The Adaptation Fund (AF) was set up after the Bali Action Plan at COP13 in Bali, Indonesia in 2010 and had a separate Adaptation Fund Board (AFB) and was initially based on the “Adaptation Levy” , which was a 2% charge levied on all transactions made under the Clean Development Mechanism (CDM).
Pilot Programme on Climate Resilience (PPCR) was set up under the World Bank, not the UNFCCC, in 2010 with a combination of loans and grants and focused on a set of ten selected highly vulnerable countries in Africa, Asia, South America and two regional projects in the Pacific and Caribbean.
Bilateral Development Funding Agencies. In addition to the major multilateral funds mentioned above many developed countries also financed adaptation in self-selected developing countries through their respective bilateral development assistance agencies.

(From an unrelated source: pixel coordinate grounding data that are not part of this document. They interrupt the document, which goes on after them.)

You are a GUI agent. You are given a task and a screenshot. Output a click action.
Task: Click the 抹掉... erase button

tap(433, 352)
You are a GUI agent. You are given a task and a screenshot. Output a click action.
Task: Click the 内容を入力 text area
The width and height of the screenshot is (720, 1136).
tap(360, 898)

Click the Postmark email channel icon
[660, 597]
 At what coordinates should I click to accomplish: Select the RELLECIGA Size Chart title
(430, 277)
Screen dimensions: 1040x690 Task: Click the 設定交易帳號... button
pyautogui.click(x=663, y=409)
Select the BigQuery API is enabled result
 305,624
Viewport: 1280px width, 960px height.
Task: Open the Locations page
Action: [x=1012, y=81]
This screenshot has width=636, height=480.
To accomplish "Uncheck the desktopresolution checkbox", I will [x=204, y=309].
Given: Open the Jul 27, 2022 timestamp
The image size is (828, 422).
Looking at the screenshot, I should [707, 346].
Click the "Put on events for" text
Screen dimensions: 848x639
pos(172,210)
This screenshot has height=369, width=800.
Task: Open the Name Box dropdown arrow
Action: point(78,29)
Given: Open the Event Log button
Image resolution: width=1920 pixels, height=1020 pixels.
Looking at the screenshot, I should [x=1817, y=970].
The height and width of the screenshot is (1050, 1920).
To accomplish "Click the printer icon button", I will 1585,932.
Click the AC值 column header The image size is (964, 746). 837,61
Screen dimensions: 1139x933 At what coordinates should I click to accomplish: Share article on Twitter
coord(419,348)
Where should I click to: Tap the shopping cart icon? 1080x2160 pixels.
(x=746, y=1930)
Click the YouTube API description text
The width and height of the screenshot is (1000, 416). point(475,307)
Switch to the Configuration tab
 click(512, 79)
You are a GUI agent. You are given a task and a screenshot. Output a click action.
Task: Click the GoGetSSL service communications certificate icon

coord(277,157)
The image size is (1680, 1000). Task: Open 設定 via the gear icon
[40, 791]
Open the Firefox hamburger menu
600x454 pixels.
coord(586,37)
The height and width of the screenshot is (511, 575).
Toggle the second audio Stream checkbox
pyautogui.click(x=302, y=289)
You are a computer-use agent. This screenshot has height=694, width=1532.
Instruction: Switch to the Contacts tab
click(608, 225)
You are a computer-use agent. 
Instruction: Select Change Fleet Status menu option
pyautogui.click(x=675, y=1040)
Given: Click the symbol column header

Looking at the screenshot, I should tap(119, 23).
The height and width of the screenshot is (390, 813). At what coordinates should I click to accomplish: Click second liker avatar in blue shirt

If one were to look at vulnerability within large countries such as China, India, Indonesia and Brazil there are probably larger numbers of people who are poor and vulnerable than in the LDCs or SIDS.
The number of poor and vulnerable people in India is certainly more than in all the SIDS put together and may even be more than those in the LDCs as well.
So an agreed method needs to be developed to enable the most vulnerable to be defined and prioritised for adaptation finance.
While prioritising the poorest and most vulnerable developing countries, the various funds also need to allocate funds to the poorest and most vulnerable communities within each country.
At the moment this is a very much a hit and miss matter with little or no monitoring of where the money actually ends up.
Better monitoring and reporting of funds to countries as well as within countries needs to be done.
It would be best for developed countries wishing to fulfil their obligations to provide funding for adaptation in the most vulnerable developing countries, to do so through the established channels under the UN rather than bilateral channels.
While bilateral overseas development aid should be made “Climate Smart” and be used in synergy, rather than parallel, with climate finance on the ground, the double counting of ODA with obligations under the UN is at best confusing and at worst morally questionable.